A personal explorationWeathering pain in search of investigative, informative, potentially enlightening gains, what loaded terrain the director and producer steps into. Assange is a well-known name in much of the world for a plethora of reasons, and while hers isn’t the first attempt to delve into his exploits, it is the most personal. Where Underground: The Julian Assange Story dramatised his youth, and The Fifth Estate his leap into the spotlight, Risk lets the man himself do much of the talking. And, while other factual analyses have graced screens — including Alex Gibney’s BAFTA-nominated We Steal Secrets: The Story of WikiLeaks — Risk is less concerned with his organisation, endeavouring instead to dive more intimately into what makes him tick. Endeavouring is the key word.

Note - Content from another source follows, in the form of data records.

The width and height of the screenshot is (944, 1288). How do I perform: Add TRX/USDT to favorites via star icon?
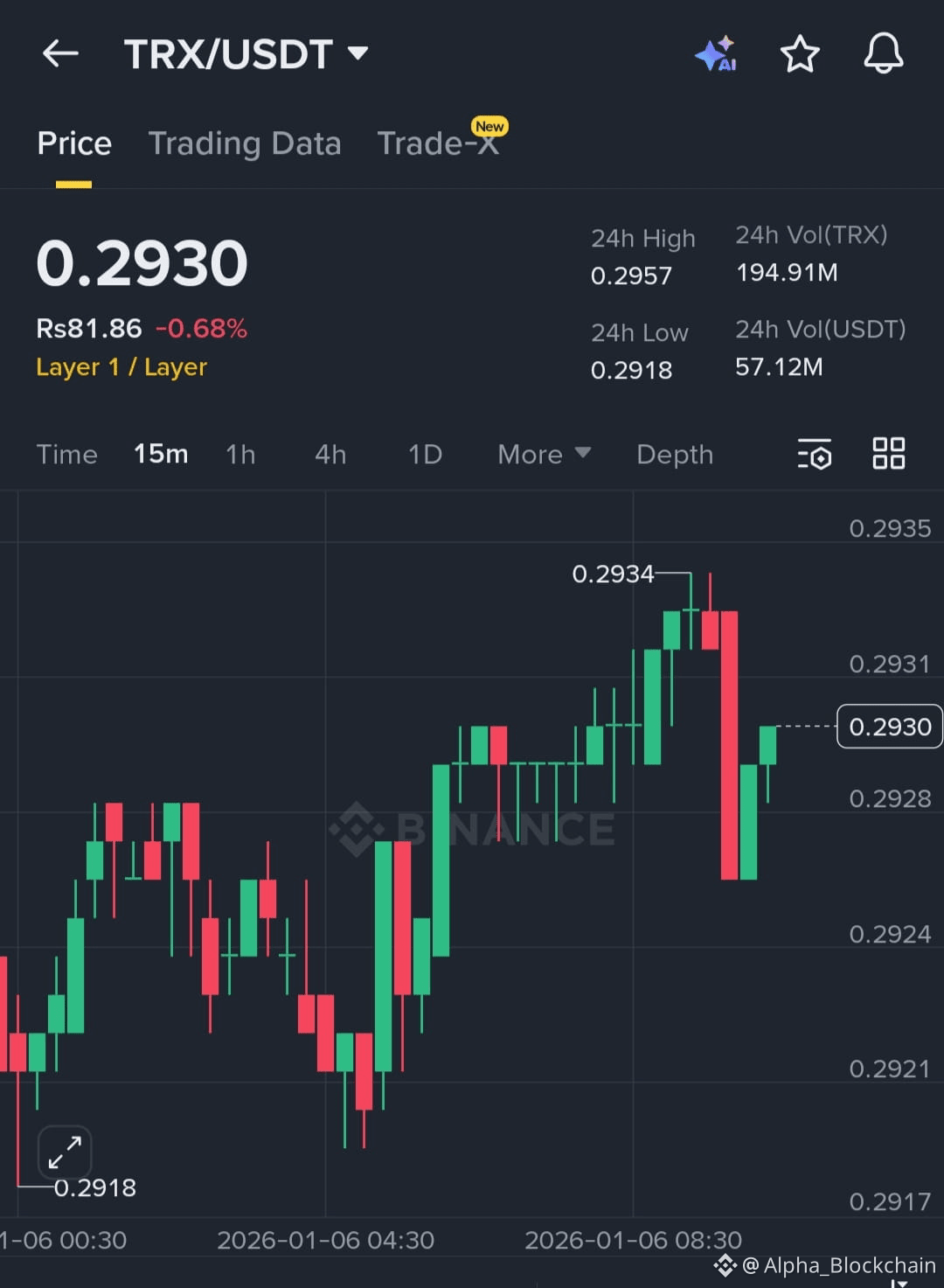tap(799, 52)
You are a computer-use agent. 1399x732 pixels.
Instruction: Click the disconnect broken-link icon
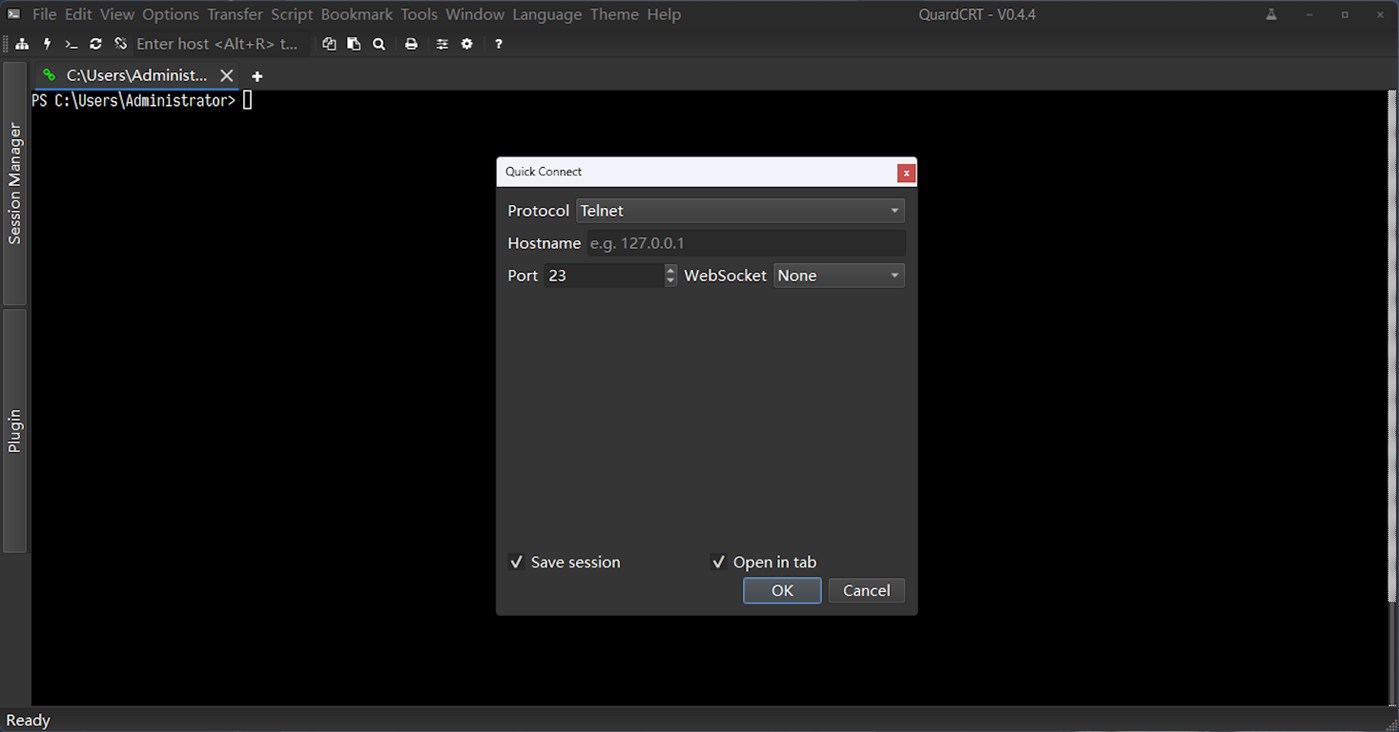pyautogui.click(x=120, y=43)
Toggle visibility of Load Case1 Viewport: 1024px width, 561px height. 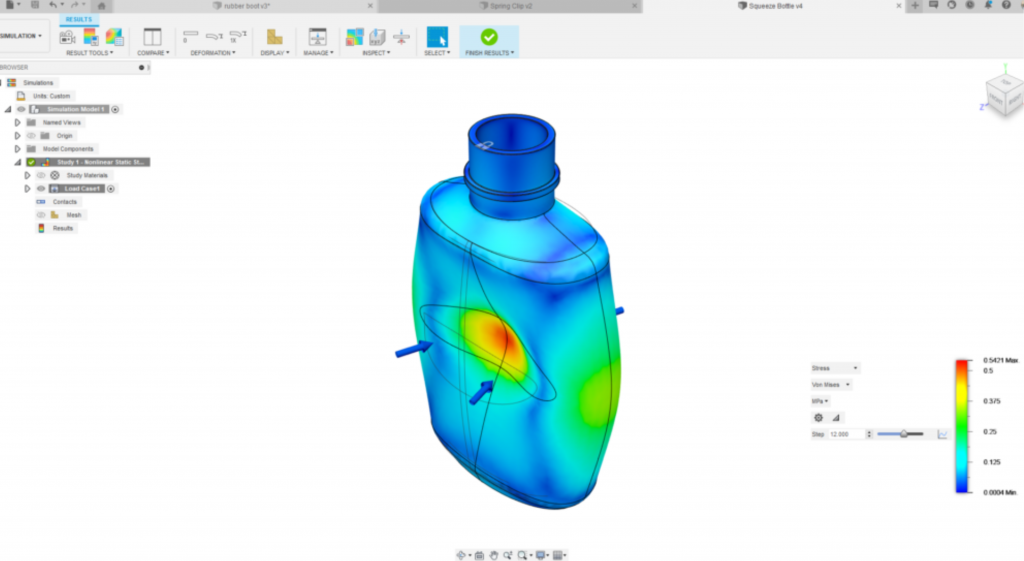41,189
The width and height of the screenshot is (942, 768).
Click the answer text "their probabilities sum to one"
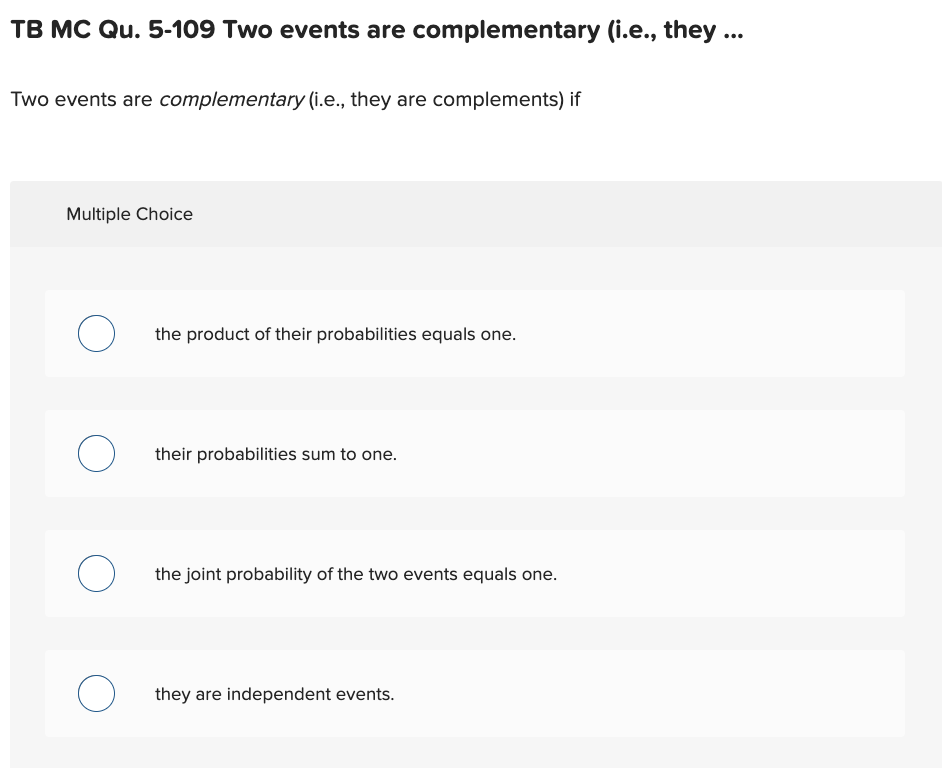click(274, 454)
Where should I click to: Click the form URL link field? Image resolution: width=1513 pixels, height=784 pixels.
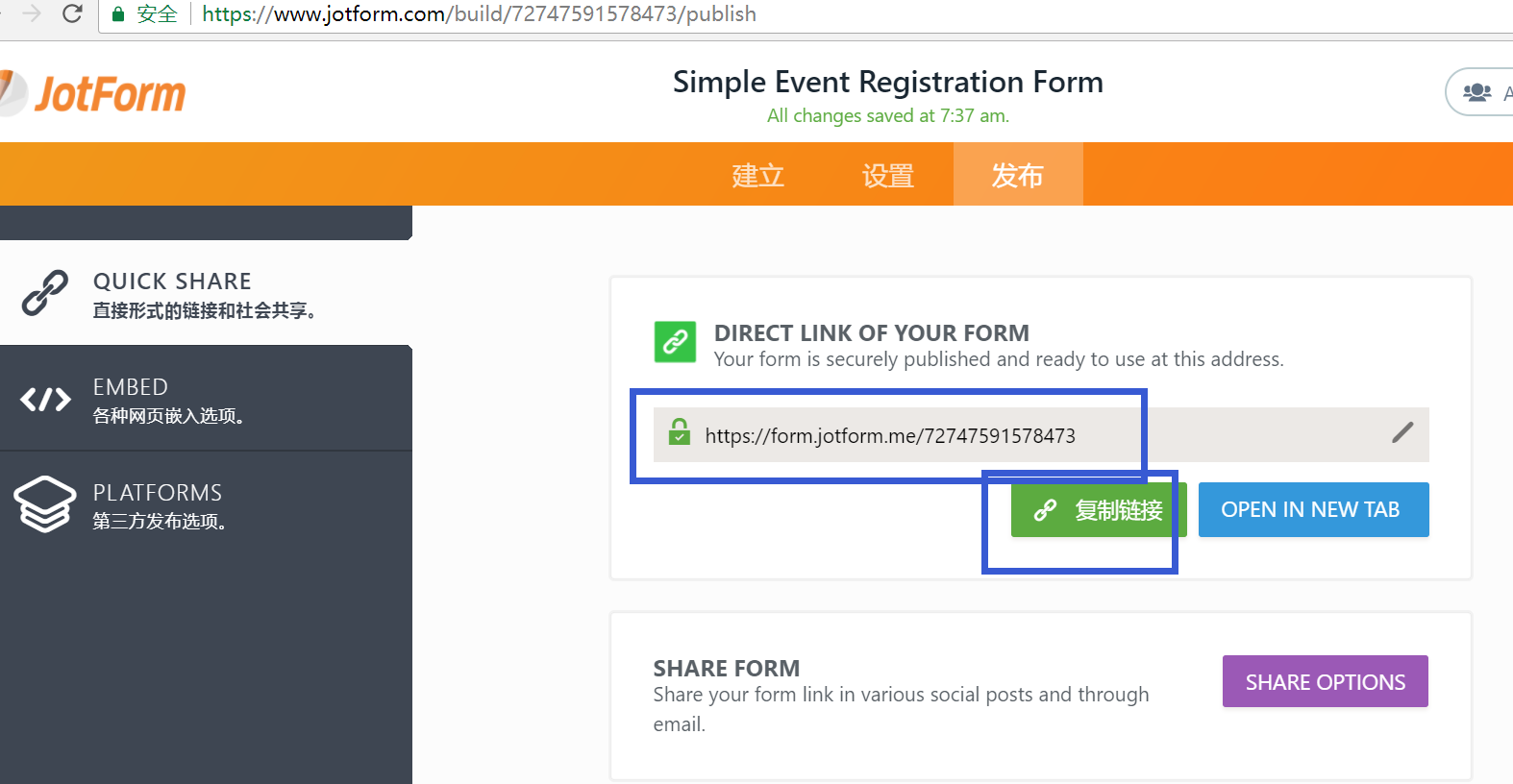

Accordingly, cue two intertwined strands in a feature that, where Assange himself is concerned, already splinters off on a number of tangents. And, cue a fractured documentary clearly tussling with what it should be thanks to a subject who proves purposefully slippery — whether evading questioning with well-chosen words, or putting on a disguise to avoid being spotted by the media. Consequently, as it jumps back and forth through the timeline of Assange’s antics, Risk explores the man, his mission, the myth and his misdeeds, while also noting Poitras’ response. The film bobs and weaves between the two, one leading the other, but the latter constantly repositioning as a result of the former.
Glimpses of the broader pictureAs Risk’s cameras spy, Assange tries to liaise with then-U.S. Secretary of State Hillary Clinton about State Department documents, weathers the fallout from Swedish sexual assault allegations, seeks asylum in the Ecuadorian embassy in London, is interviewed by Lady Gaga, and becomes sought after once more when WikiLeaks publishes Democratic National Congress emails in the lead up to the 2016 American election. And, as Poitras’ narration and vision offer, she supplements his tale with her own reflections about their interactions, and with others. Further, she pieces together glimpses of the broader picture he fits within — including activist Jacob Appelbaum’s activities, Chelsea Manning’s revelations and being contacted by an anonymous source who claims to have evidence of NSA spying.
The figure promising a wealth of U.S. Government data is, of course, Edward Snowden, who sat at the core of Citizenfour. Just as the vast amounts of publicly available information about Assange’s background looms over Risk, so does Poitras’ previous person of interest, and the manner in which she tackled his tale to great acclaim. It’s difficult not to view her current effort without thinking of the last, comparing the vastly differing crusaders at their centre, or contrasting the way each documentary approaches their subject; the filmmaker’s combined tapestry of cyber-investigation possesses too many shared threads, but where one is tight and focused, the other is loose and almost unravelling. Consider the chasm evidence of a clearly defined past versus an uncertain future, of plotting a story versus probing the process of adapting to one, or of a commanding effort followed by a searching one — and, consider the resulting film an intriguing risk reaching for but never quite grasping the rewards it seeks, just like everything it captures.